As I said in my previous post, at some point prose fails to express what I really feel. And I also begin to observe something that people who have never lived in a dictatorship may be slow to notice: that frank language is actively repressed, that certain truths may not be debated or even mentioned. That is why poetry often flourishes under repressive regimes, where a “secret” language must be used. I see this happening in America… perhaps this is the moment for poetry.

Photo: Giro555 / Flickr.
Thinking over the world, in this summer of 2012, this is what I wrote.
Hanging there like an unpaid bill, this inauspicious summer,
With its hot breath shriveling corn:
Ears that fall to dust.
A summer filled with factories for nesting birds:
Tools absorbed in rust.
While in some godforsaken corner,
From where God is said to hail,
A pimp of others’ agony,
Grooms the panting hounds of hell.



12 Comments

Recommended. Thanks for taking some of the heat for saying no to Israel’s leader’s push for war against Iran. Your courage is to be admired.
Thanks.
Recommended. Well written.
*wow* The Orange Satan sure has a rabid bunch of Zionists…! 8-(
Seaton, read your previous post and The Nation article. Thanks! Although, I don’t think it is accurate to conflate Nietzsche and Wagner on this one. Wagner, yes. Nietzsche, no. :)
Perhaps Israel might do what good infantrymen everywhere have done and frag their crazy officers?
Every time I think US culture has gotten craziest, I see that Israel’s apocalyptic imagination throws trump. In relation to the Holocaust, it seems that Israel has behaved like a beaten child who grows up to be equally abusive. For so many, they respond to the world as the world has responded to them. Imagining oneself to be “the people of eternity” in alignment with the “primal currents of history” is the very essence of the NAZI mythos.
Wow! I don’t read Daily Kos, but so many of those comments are of the rabidly ideological type that one expects on Free Republic. They are ridiculous to the point of being comical. Your patience there, Seaton, is enviable. You are a bigger, wiser man than I.
You know what I think might be a big part of what accounts for the response you got at Daily Kos, Seaton, why most of the commenters didn’t understand what you were saying? It’s the idea of the USA as the promised land, what Emma Lazarus said in the poem you quoted. I don’t think many people believe that anymore (perhaps especially folks who sought salvation in Democrat leaders). And perhaps they are right not to. But if the idea of the US as the promised land for the persecuted misfits or the exploited of the world–from the Puritans to the Irish to the Jews–is believed to be invalid, then those who don’t see the US as Promised Land could only see what you wrote as hurtful, offensive, condescending.

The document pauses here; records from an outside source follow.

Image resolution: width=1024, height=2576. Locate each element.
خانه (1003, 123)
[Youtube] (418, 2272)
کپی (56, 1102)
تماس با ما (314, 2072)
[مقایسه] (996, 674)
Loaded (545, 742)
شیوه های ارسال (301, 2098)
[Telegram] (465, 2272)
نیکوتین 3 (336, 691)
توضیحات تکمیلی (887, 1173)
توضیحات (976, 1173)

Note the responses you got to your other comments. And yet, nobody said peep about the Lazarus poem. Why? Of course they couldn’t. Because to recognize the sentiment in that poem might challenge their beliefs, might ask them to deal with what upset them, might make them think past a knee jerk reaction to what you were saying and actually hear you past their prejudices Or, if they were self conscious about their beliefs, addressing the poem would give their game away, force them to concede. And ye gods but do ideologues hate that.
Or a tangent: The US as utopia is done, so those inclined to such ideas about human society project their hopes and efforts onto Israel as a “pure” state amid a sea of evil, chaos, declension . . .? What else might account for the defensive fanaticism of folks who aren’t even Zionists? I suspect it was your challenge to the idea of a “people of eternity” and the “primal currents of history” that really pushed the emotional buttons of the commenters. After all, isn’t that what the US was supposed to be about? Scores of formerly lefty NeoCon Jewish intellectuals can’t be wrong.

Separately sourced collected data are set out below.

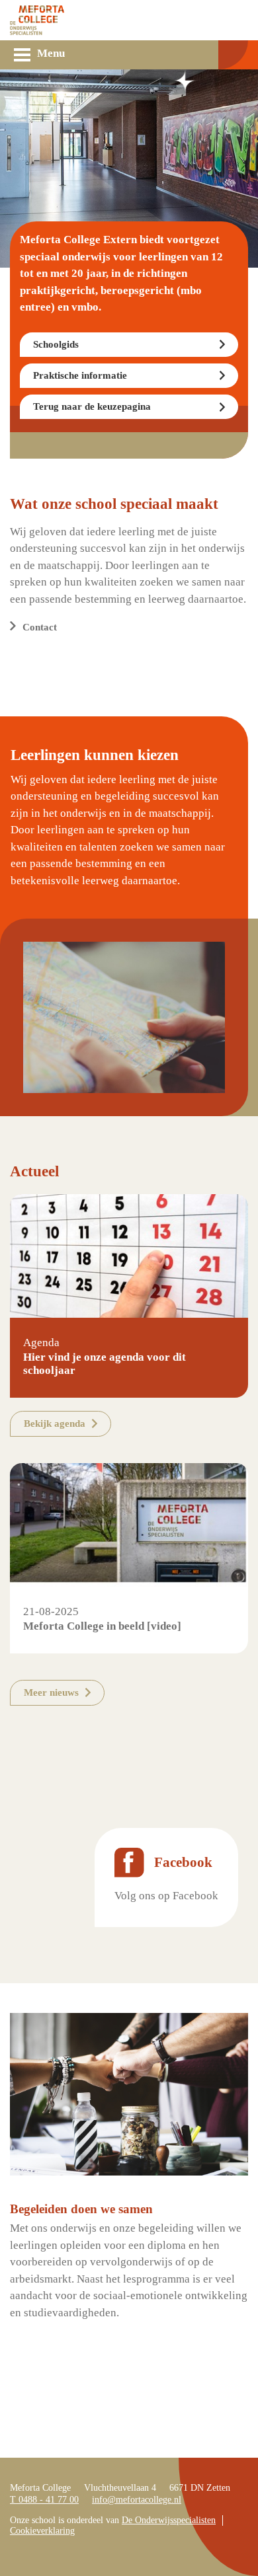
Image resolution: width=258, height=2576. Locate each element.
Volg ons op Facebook (166, 1895)
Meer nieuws (51, 1692)
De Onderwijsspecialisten (169, 2520)
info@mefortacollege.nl (136, 2500)
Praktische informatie (80, 375)
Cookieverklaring (42, 2531)
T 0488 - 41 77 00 (44, 2500)
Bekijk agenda (54, 1423)
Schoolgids (56, 344)
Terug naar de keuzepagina (92, 406)
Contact (39, 627)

Hell hath no fury like a utopianist scorned.
OK, one last thought. Unless I missed something, how revealing that nobody at Daily Kos attacked Grossman, whose sentiments you merely embellished. Instead, they tried to shoot the messenger, the first resort of the ideologue.
Thanks for your comments, they are very intelligent and I find them extremely helpful.
BTW I have been banned from Daily Kos. I hope this says more about them than it says about me.
Recommended. Congratulations on getting banned from Kos.
Ye gods! So that blog comes to the defense of its pack of snarling, frothing, tribalist hounds?! Of all the ridiculous comments at Daily Kos, the weirdest was the one that suggested that your article called for the destruction of Israel. Exactly how twisted and blinded by their Articles of Faith does one have to be to read that into what you wrote? And it’s comments like that that Daily Kos decides to support? Well, that tells me all I need to know. Yup, it’s Free Republic by another name.